La traduction à l’heure de la pré-adhésion de l’Albanie à l’Union européenne est abordée par T. Guevara-Braun entre prescriptions européennes, résistances et aménagements linguistiques. Premièrement, selon l’autrice, les pratiques des traducteurs officiels dans le domaine légal seraient profondément affectées par une anglicisation et une standardisation de leur travail. Deuxièmement, elle vise à mettre en lumière l’émergence d’une posture individuelle du traducteur qui lutte pour la préservation de la langue et culture albanaises. La recherche est conduite avec une approche ethnologique, d’enquête de terrain menée à distance en février-mars 2021.
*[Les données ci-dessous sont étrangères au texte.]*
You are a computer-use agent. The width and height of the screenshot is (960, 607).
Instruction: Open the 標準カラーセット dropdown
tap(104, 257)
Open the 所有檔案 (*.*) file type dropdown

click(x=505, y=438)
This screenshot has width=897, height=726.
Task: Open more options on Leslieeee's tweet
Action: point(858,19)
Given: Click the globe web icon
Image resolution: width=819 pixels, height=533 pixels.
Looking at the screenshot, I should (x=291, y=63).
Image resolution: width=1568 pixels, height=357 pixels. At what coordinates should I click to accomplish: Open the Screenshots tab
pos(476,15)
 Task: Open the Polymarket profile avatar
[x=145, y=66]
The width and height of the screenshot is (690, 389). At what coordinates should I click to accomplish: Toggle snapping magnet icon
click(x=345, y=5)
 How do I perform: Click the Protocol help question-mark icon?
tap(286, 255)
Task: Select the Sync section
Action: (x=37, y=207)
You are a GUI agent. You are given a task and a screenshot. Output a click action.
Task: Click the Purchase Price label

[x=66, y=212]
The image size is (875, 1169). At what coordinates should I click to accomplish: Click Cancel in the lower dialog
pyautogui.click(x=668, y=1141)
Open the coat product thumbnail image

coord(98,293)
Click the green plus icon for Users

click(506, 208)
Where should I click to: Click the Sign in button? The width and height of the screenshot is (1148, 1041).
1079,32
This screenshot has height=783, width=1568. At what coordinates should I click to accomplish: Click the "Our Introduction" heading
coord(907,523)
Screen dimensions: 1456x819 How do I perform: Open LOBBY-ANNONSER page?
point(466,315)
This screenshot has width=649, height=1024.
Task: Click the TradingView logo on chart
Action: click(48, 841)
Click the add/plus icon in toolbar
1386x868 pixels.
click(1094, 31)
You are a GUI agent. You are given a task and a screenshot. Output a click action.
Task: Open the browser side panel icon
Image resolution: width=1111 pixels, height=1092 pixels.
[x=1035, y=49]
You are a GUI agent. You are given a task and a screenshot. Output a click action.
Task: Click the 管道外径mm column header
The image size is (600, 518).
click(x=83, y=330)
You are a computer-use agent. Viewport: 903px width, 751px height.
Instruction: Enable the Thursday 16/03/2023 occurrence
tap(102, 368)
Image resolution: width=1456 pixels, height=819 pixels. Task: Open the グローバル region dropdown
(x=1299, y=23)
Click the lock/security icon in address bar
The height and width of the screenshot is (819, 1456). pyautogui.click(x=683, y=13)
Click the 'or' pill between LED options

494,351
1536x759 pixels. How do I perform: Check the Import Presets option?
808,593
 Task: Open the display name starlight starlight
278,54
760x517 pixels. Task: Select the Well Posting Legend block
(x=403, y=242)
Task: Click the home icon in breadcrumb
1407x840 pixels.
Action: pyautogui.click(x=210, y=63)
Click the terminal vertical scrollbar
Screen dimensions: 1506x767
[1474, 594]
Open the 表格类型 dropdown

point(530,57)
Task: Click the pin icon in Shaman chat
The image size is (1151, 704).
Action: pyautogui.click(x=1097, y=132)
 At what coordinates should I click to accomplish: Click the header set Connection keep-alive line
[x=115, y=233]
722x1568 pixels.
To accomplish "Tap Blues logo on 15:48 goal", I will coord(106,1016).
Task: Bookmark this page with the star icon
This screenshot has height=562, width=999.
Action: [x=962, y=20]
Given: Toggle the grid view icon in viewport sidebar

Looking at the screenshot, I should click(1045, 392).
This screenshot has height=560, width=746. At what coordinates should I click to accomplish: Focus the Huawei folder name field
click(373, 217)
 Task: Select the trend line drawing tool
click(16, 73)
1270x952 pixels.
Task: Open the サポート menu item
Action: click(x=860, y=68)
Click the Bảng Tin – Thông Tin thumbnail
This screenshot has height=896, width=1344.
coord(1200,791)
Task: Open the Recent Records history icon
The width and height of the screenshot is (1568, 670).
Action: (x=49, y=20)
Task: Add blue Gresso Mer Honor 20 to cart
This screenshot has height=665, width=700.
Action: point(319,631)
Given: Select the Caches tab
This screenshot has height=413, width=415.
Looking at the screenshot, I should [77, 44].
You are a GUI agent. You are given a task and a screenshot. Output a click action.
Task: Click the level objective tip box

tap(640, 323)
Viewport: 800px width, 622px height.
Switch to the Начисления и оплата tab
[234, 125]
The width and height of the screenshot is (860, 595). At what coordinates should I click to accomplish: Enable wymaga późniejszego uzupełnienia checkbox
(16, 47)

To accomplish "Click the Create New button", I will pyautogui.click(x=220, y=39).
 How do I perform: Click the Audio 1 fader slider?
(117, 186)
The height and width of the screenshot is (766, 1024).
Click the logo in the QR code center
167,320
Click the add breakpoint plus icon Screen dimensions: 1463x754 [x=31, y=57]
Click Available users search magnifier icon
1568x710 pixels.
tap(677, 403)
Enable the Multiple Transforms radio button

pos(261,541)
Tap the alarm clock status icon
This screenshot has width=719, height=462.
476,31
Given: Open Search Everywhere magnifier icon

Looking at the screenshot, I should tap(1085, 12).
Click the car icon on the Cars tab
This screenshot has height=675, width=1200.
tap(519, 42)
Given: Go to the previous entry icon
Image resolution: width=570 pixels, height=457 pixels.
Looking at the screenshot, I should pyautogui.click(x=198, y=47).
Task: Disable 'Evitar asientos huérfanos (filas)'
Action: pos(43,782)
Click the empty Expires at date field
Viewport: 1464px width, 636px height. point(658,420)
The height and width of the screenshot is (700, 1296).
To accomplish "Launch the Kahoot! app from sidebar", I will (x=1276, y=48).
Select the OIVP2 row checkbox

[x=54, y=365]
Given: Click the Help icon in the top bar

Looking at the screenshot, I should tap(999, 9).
S. Vicari et A. Giaufret s’intéressent au multilinguisme et dénominations des minorités dans les rapports annuels d’Amnesty International. À partir d’une approche discursive de la nomination (Boutet, 2010 ; Krieg-Planque, 2009) et de l’énonciation (Rabatel, 2004), ils se concentrent sur la gestion du multilinguisme des rapports s’échelonnant entre 2016 et 2019 en langues italienne, française et anglaise à travers lesquels l’organisation internationale rend compte de son travail pour le respect des droits dans le monde. Le focus porte sur l’analyse des stratégies discursives et argumentatives utilisées pour nommer la communauté LGBTi et les personnes déplacées dans leur pays. Il en découle que des écarts de sens se produisant mettent en lumière les enjeux communicationnels variables de cette organisation au service de publics différents.

Une réflexion de terrain nous est proposée par M.-J. de Saint Robert, ancienne fonctionnaire de l’ONU qui examine en quoi consistent la demande et l’offre linguistiques à l’ONU et quels moyens sont mis en place par cette organisation pour rectifier le tir à propos des dissymétries qui se sont installées dans l’usage de l’anglais et du français, allant du tout à l’anglais à un bilinguisme anglais-français au détriment du français. L’autrice vise à mettre en valeur les récents efforts accomplis par l’Organisation au profit d’une action multilingue systématique dans toutes ses actions ainsi qu’une multiplication du nombre de langues employées au Secrétariat. Elle est ainsi amenée à parler de « omnilinguisme » plutôt que de multilinguisme pour rendre mieux compte de cette nouvelle politique linguistique onusienne.

La section Varia comporte deux articles, le premier (p. 151-175) s’intéresse aux communautés childfree qui depuis leur création dans les années 1970 se caractérisent pour des registres discursifs assez disparates. L’étude de S. Roux et J. Figeac appréhende la manière dont les individus qui s’identifient comme childfree pensent leur condition et leur situation. En analysant le contenu de messages publiés dans Facebook, ils étudient la structuration et l’évolution du discours sur la non-parentalité. Parmi les arguments avancés, les deux auteurs soulignent un argument altruiste : la non-parentalité serait un choix soutenu par des justifications écologiques.

U. Klinger et K. Koc-Michalska (p. 177-199) proposent une analyse du concept de populisme comme phénomène de communication. À l’aide d’un corpus de 3564 posts produits par des partis politiques sur Facebook, elles comparent la communication de ces partis lors des campagnes électorales en France, en Allemagne et au Royaume-Uni pendant six semaines. Elles ont identifié le populisme dans 906 posts, ce qui implique qu’il ne s’agit pas d’un phénomène marginal. Les éléments les plus problématiques, tels que l’exclusion de groupes spécifiques de la société, la xénophobie, l’homophobie sont occultés par une focalisation globale sur le populisme qui sert à cacher des notions antidémocratiques ou autoritaires sous des faux airs « populaires ». Les autrices remarquent que le style populiste a augmenté plus fortement que le contenu populiste, ce qui montre que le populisme est perçu comme une forme particulière de communication en plus d’une idéologie et d’une stratégie politique.